→ **Texte cité**:
----

# [alsa] Plus de son

## mick492

Bonjour,

Depuis une mise à jour vers la version 13.0 + kernel-3.7.10, Plus moyen d'avoir de son. J'ai normalement tout coché ce qu'il faut dans la config du noyau, la carte intel HD audio et bien présente dans alsamixer par contre alsaconf me dit :"no supported Pnp or PCI cards found"

Dans /var/log/messages j'ai trouvé 3 lignes suspectes:

"[pulseaudio] alsa-util.c : Disabeling timer-based scheduling because running Inside a VM"

"[alsa-sink] alsa-sink.c : ALSA nous a reveillé pour écrire de nouvelles données à partir du périphérique, mais il n'y avait en fait rien à écrire"

"[alsa-sink] alsa-sink.c : Il s'agit très probablement d'un bogue dans le pilote ALSA "snd_intel8x0", veuillez reporter le problème aux développeurs d'ALSA"

----

→ **Consigne A**: Recopiez les trois messages que, selon le texte cité, on a jugés suspects dans /var/log/messages.
→ **Consigne B**: Pour chaque affirmation, indiquez si le texte cité la confirme (oui ou non) et citez les mots qui tranchent : (i) le son a disparu après une mise à jour vers la version 13.0 avec kernel-3.7.10 ; (ii) la carte intel HD audio n'apparaît pas dans alsamixer ; (iii) alsaconf trouve une carte PCI prise en charge.
→ **Consigne C**: D'après le texte cité, pour quelle raison pulseaudio désactive-t-il l'ordonnancement fondé sur un minuteur ?
Pour répondre, fiez-vous seulement au texte cité.

→ **Extrait des données**:
----

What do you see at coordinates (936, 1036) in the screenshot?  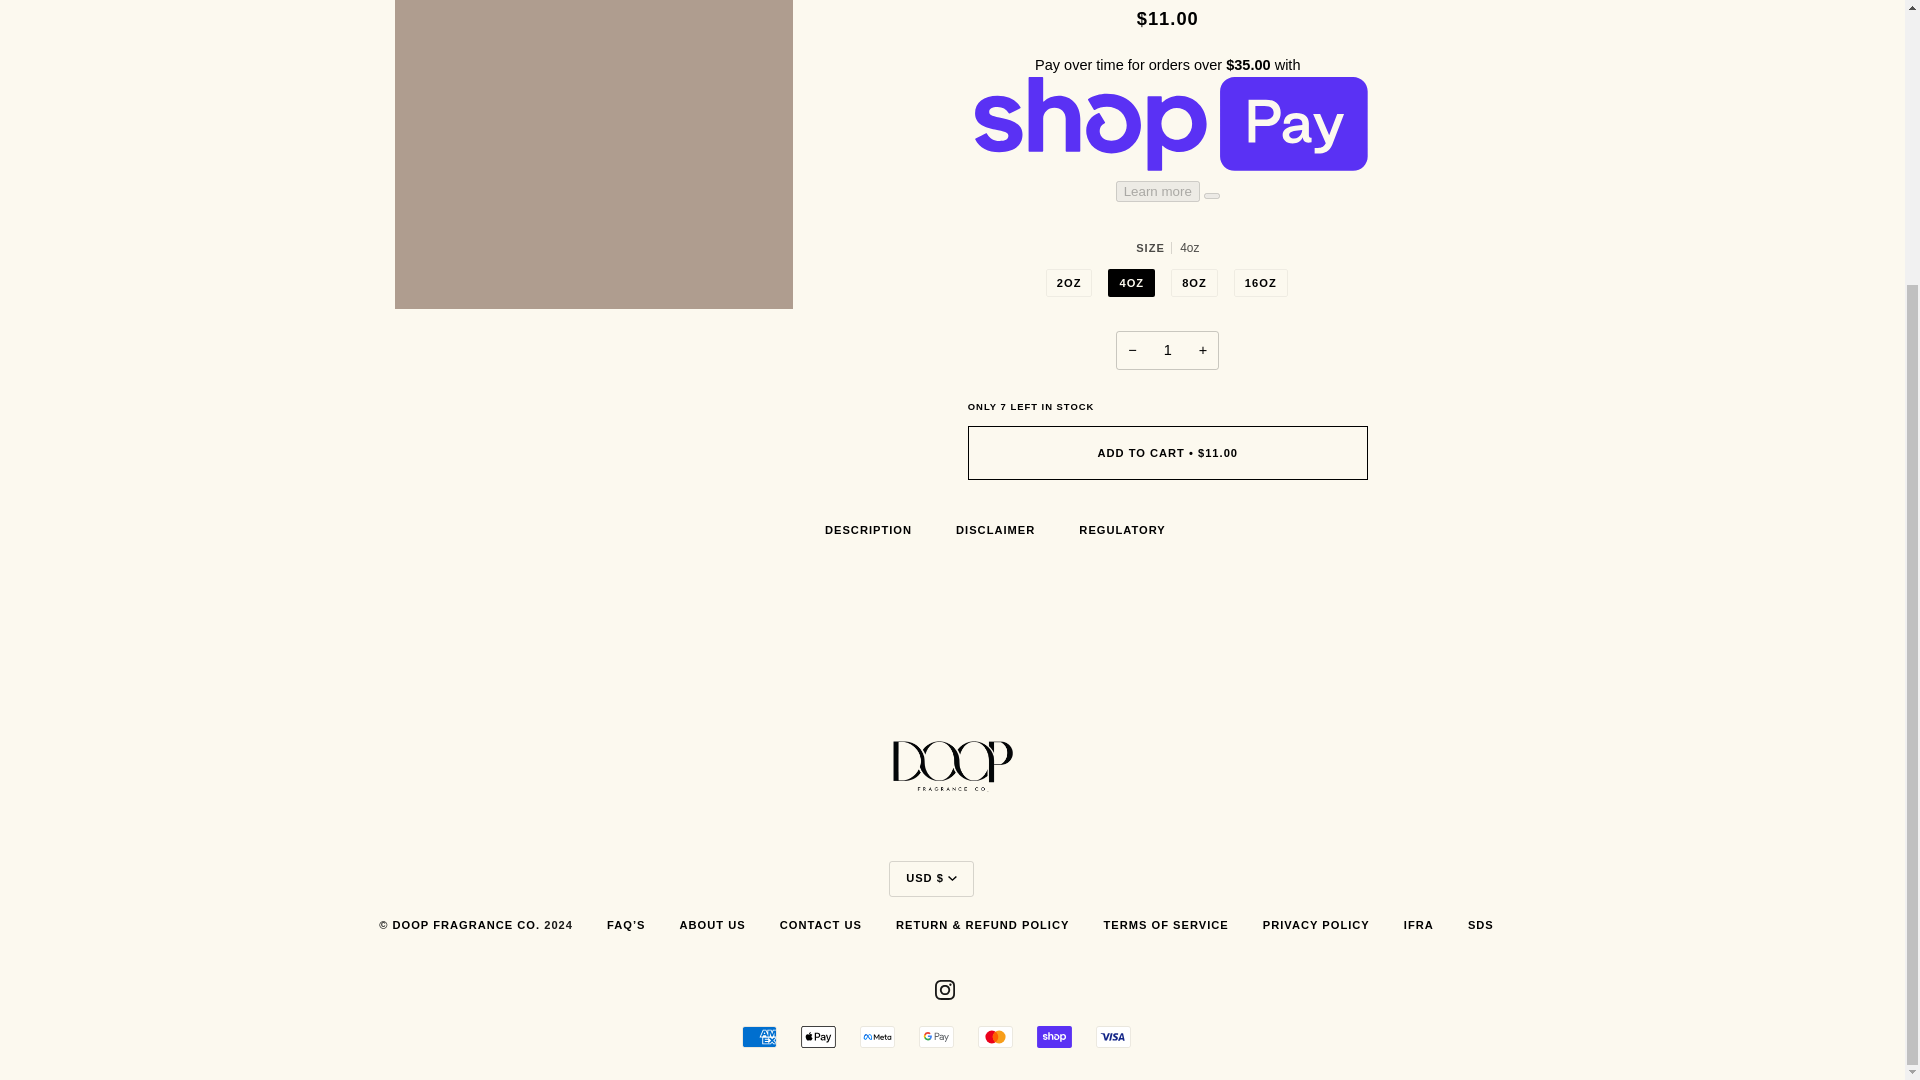 I see `GOOGLE PAY` at bounding box center [936, 1036].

----

→ **Réponse complète A**:
1. "[pulseaudio] alsa-util.c : Disabeling timer-based scheduling because running Inside a VM"
2. "[alsa-sink] alsa-sink.c : ALSA nous a reveillé pour écrire de nouvelles données à partir du périphérique, mais il n'y avait en fait rien à écrire"
3. "[alsa-sink] alsa-sink.c : Il s'agit très probablement d'un bogue dans le pilote ALSA "snd_intel8x0", veuillez reporter le problème aux développeurs d'ALSA"

→ **Réponse complète B**:
(i) Oui : "Depuis une mise à jour vers la version 13.0 + kernel-3.7.10, Plus moyen d'avoir de son."
(ii) Non : "la carte intel HD audio et bien présente dans alsamixer"
(iii) Non : "no supported Pnp or PCI cards found"

→ **Réponse complète C**: Selon le message de alsa-util.c, pulseaudio désactive le « timer-based scheduling » parce qu'il s'exécute à l'intérieur d'une machine virtuelle (« because running Inside a VM »).